_Supplied passage:_
# In need of advice regarding the Big Island



## katsgarden (Jun 6, 2014)

I'm planning a family vacation to the Big Island this September.  I have a search in for timeshares, and have been matched a few times, but have passed on them so far.  We are also looking at vacation rentals through VRBO, either in the Kailua-Kona area for the Kohala Coast area.  I recently talked to one property manager who indicated that the Kailua-Kona area has been experiencing what they call "vog", due to the volcano activity.  This particular property manager was pitching his home in the Kohala area. Not being familiar with the island, I would really appreciate your advice or preference to which area you prefer. We are looking for a relaxed vacation and close to some of the better beaches that are easy to get to. Now, I'm concerned about the so called "vog".  Thanks for any help!


----------



## DaveNV (Jun 6, 2014)

katsgarden said:


> We are looking for a relaxed vacation and close to some of the better beaches that are easy to get to. Now, I'm concerned about the so called "vog".  Thanks for any help!

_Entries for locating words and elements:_
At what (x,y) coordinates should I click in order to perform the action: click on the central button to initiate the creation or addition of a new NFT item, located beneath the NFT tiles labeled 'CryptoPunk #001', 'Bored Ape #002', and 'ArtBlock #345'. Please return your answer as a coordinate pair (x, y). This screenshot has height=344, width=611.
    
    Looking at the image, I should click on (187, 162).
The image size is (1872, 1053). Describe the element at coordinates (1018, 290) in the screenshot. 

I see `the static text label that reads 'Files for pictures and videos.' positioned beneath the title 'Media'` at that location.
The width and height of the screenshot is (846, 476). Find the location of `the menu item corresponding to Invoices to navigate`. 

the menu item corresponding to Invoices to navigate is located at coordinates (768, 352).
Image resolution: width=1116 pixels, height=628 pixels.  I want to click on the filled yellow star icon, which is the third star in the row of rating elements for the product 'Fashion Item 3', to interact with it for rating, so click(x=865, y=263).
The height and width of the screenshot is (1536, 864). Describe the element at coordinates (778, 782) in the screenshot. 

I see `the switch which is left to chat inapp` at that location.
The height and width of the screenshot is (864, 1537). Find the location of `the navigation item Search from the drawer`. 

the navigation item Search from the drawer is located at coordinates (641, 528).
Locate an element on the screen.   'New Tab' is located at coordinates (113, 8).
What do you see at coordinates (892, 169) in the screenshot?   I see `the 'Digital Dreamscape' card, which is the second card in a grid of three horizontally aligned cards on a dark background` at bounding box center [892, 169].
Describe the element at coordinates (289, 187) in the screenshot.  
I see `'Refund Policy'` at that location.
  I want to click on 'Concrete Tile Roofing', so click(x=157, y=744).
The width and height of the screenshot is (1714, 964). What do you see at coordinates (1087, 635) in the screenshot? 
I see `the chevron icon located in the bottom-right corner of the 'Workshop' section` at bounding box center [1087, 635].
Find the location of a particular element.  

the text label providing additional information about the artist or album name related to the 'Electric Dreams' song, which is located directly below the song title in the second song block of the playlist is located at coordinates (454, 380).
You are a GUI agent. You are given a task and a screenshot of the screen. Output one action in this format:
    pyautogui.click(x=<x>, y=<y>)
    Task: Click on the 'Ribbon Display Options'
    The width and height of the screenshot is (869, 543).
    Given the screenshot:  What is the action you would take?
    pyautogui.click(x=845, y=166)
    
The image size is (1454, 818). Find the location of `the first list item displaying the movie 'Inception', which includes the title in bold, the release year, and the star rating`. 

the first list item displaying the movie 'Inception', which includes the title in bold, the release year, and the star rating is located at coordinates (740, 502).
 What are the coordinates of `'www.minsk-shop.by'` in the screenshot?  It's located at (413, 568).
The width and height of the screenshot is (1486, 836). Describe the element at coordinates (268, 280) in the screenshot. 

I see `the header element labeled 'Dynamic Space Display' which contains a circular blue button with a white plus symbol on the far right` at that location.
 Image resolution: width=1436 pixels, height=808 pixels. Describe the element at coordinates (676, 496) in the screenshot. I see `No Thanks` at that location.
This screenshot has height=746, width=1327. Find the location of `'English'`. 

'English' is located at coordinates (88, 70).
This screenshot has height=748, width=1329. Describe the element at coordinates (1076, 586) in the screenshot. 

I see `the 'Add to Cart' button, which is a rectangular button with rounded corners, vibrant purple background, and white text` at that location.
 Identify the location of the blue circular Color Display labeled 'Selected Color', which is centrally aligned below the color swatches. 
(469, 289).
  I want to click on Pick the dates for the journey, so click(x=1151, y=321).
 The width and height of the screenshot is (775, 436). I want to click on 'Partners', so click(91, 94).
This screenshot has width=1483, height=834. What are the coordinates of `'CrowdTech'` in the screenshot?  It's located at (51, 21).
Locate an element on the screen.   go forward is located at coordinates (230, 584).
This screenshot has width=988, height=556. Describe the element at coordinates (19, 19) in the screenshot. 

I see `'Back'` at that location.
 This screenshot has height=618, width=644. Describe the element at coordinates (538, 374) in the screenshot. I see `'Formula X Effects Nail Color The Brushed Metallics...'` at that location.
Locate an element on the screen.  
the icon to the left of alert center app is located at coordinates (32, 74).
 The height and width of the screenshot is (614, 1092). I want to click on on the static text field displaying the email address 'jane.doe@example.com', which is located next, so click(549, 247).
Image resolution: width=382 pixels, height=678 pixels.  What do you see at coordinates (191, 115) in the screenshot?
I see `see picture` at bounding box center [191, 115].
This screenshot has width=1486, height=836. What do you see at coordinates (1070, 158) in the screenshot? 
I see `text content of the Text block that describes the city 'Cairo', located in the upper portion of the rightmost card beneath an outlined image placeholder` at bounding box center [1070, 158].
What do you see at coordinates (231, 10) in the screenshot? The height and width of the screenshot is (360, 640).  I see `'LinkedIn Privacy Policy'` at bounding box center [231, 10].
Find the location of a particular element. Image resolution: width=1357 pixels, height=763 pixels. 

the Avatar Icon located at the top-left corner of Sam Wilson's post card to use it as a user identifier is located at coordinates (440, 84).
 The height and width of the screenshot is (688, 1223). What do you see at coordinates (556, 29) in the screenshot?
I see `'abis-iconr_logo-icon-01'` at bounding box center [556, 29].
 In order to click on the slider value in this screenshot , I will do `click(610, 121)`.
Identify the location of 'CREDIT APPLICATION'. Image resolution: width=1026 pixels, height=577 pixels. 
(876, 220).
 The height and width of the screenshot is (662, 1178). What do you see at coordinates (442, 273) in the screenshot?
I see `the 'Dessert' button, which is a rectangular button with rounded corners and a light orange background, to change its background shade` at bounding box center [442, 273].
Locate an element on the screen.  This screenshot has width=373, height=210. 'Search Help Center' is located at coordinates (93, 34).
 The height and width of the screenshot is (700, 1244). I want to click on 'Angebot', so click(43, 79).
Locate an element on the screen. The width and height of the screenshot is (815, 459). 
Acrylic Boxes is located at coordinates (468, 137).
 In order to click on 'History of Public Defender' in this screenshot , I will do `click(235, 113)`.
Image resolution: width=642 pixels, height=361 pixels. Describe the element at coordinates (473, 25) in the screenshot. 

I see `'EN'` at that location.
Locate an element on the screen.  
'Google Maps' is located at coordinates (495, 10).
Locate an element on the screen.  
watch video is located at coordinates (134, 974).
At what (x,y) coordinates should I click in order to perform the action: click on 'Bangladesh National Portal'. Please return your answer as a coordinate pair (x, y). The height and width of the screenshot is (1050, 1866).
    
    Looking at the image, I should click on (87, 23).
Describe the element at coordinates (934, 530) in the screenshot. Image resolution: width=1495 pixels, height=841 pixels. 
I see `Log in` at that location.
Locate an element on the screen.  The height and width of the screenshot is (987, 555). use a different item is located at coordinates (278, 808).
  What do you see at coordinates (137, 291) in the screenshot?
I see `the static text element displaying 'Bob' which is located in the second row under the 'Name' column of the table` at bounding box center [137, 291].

_Exercises:_
1) According to the Big Island thread, what did the property manager say causes the "vog" in the Kailua-Kona area, and where was that manager's own rental? Answer in one to three sentences.
2) Write the next part of the Big Island thread, picking up after the last line shown.
This material stands apart from the Big Island thread.

_Answers in order:_
1) The property manager said the Kailua-Kona area has been experiencing "vog" because of the volcano activity. That manager was promoting his own home in the Kohala area.

2)
Vog is a fact of life on the Big Island, and it can be common around the Kona side of the island. It can happen anywhere on the island, but if you want a vacation most likely vog-free, and close to the better beaches, then you'd want to stay in Kohala.  The north end of the Big Island is the oldest part of the island, so has the most developed beaches, and is furthest from the volcanoes. Vog doesn't have a "season," and can happen at any time.

Dave


----------



## Roger830 (Jun 6, 2014)

We spent six days on the big island April 11-17 at three different places. Driving south from the Kona airport there was noticeable vog on the hills to the east. This had us concerned because we had reservations three days later in Kuilua-Kona.

When we returned, there was still vog condensed on the hill, but the shore and town area was sunny with a nice blue sky most of the time. We stayed in an ocean front hotel and loved the town. 

Many people like to stay at the big resorts in the Kohala area further north. There is no town there and we found the area very bland. Big Island is the newest island, so the beaches are small, nothing like beaches on the mainland coasts. 

Consider staying a day or two in Volcano.


----------



## Luanne (Jun 6, 2014)

We absolutely love the Big Island. Even though we own a timeshare on Maui we've spent many summer vacations on the Big Island.

To me you really need to stay in both Kona and the Waikoloa resort area to get a feel.  Also a couple of nights in Volcano Village is a must. 

Our favorite in Volcano is a B&B, Kilauea Lodge.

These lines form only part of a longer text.